Figure 5. The sce:YBR093C entry

Step 5. Click on the sce00740 link in the “Pathway” section. The “Pathway” section contains information about the function of the gene. The product of the gene can be included in metabolism, regulation of metabolic processes, or in regulation of gene expression. The product of the PHO5 gene is included in the riboflavin metabolism. The page we have come in Step 5 contains the riboflavin metabolic pathway. The product of the PHO5 gene is signed in red (Figure 6). This interactive figure has the same functionality as the global metabolic pathway figure, but because of less data shown, the figure is more detailed, which means that

under dots there are actually names of corresponding metabolites, and on the reaction lines there are the EC numbers for the enzyme which carries the reaction. If the enzyme is available in KEGG, the EC number links to this enzyme from the concerned organism. Available enzymes are highlighted in green. By clicking on dot representing the metabolite, it is possible to get to the entry of that metabolite. Now we will return to the YBR093C entry to analyse it further.

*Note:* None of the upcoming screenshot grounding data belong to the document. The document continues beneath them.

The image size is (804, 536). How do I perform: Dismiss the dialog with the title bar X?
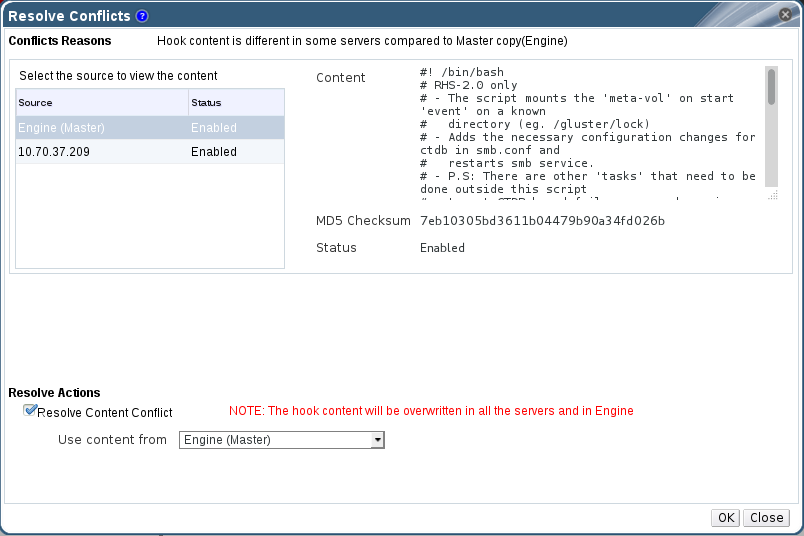pyautogui.click(x=786, y=16)
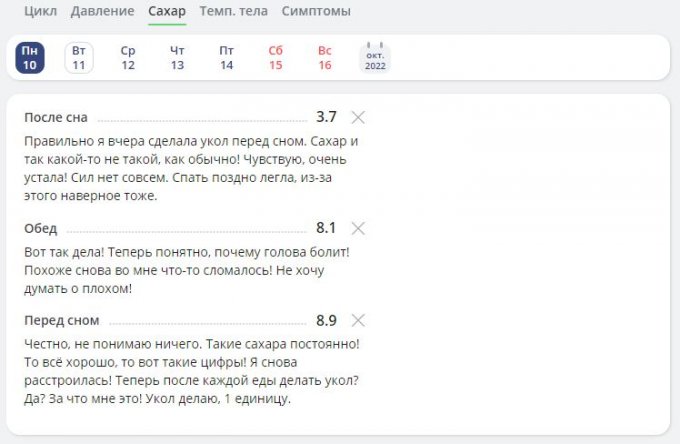Viewport: 680px width, 444px height.
Task: Click the 'Перед сном' note text
Action: click(x=190, y=371)
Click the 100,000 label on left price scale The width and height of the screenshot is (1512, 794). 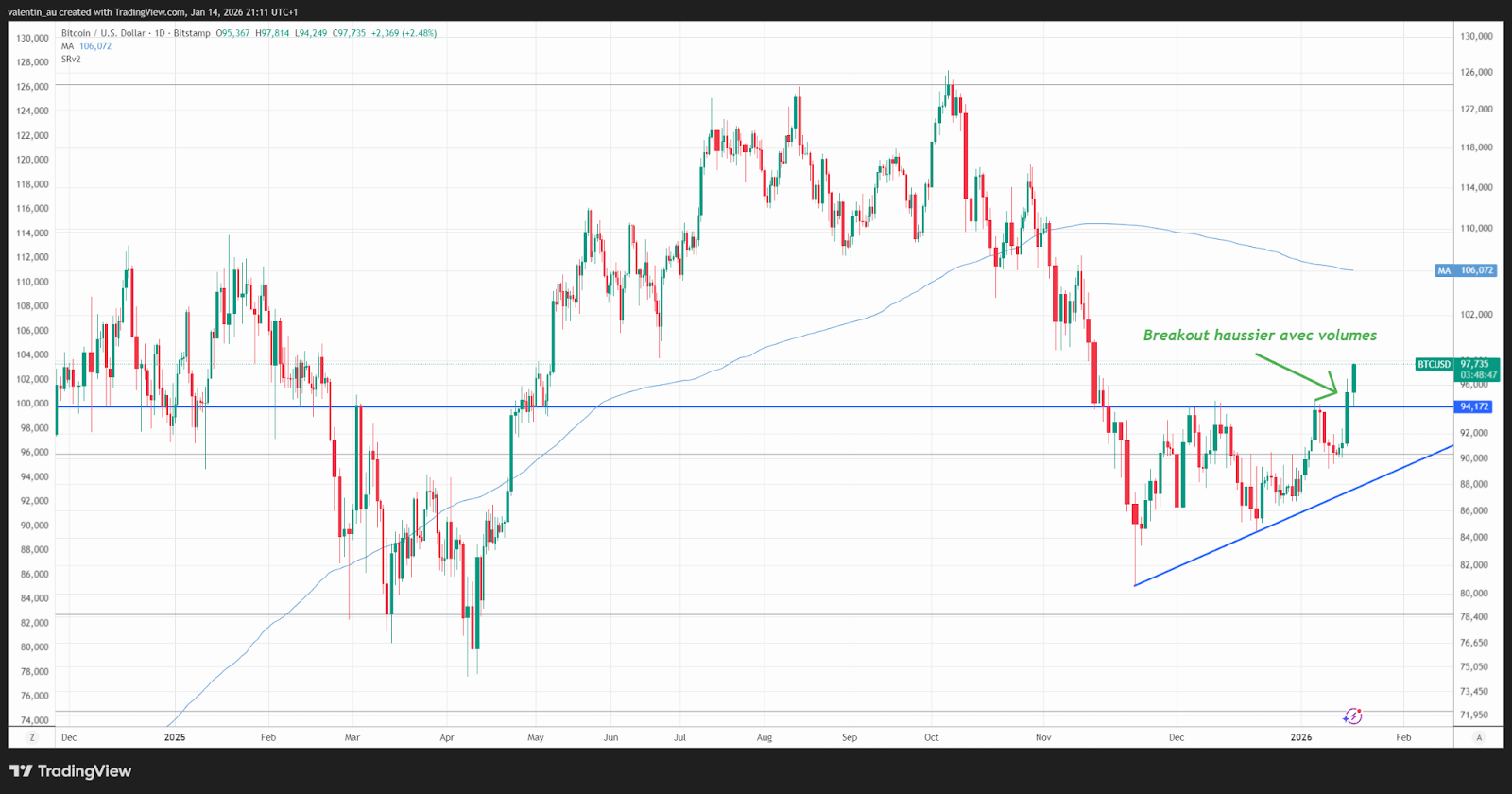pyautogui.click(x=33, y=404)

Figure 6. The riboflavin metabolism pathway. Pho5 is labelled in red.

Step 6. On the YBR0093C entry page, click on the sce04111 link located in the “Pathway” section. By doing so, the portion of yeast’s cell cycle regulation pathway is shown (Figure 7). This map shows which proteins are involved in the yeast cell cycle. There are proteins which regulate the activity of other proteins, transcription factors, etc. Some proteins are clustered together, which means that those proteins form complexes with each other. As on the pathway figure, the Pho5 gene is marked in red, available genes are also highlighted green and their entries can be retrieved by clicking on them. The lines represent the influence of one protein to other. There are specific lines indicating repression, activation, phosphorylation, etc. Because the lines don’t represent reactions in the usual sense of the word, they don’t link to anything.

Figure 7. The yeast cell cycle. Pho5 is labelled in red.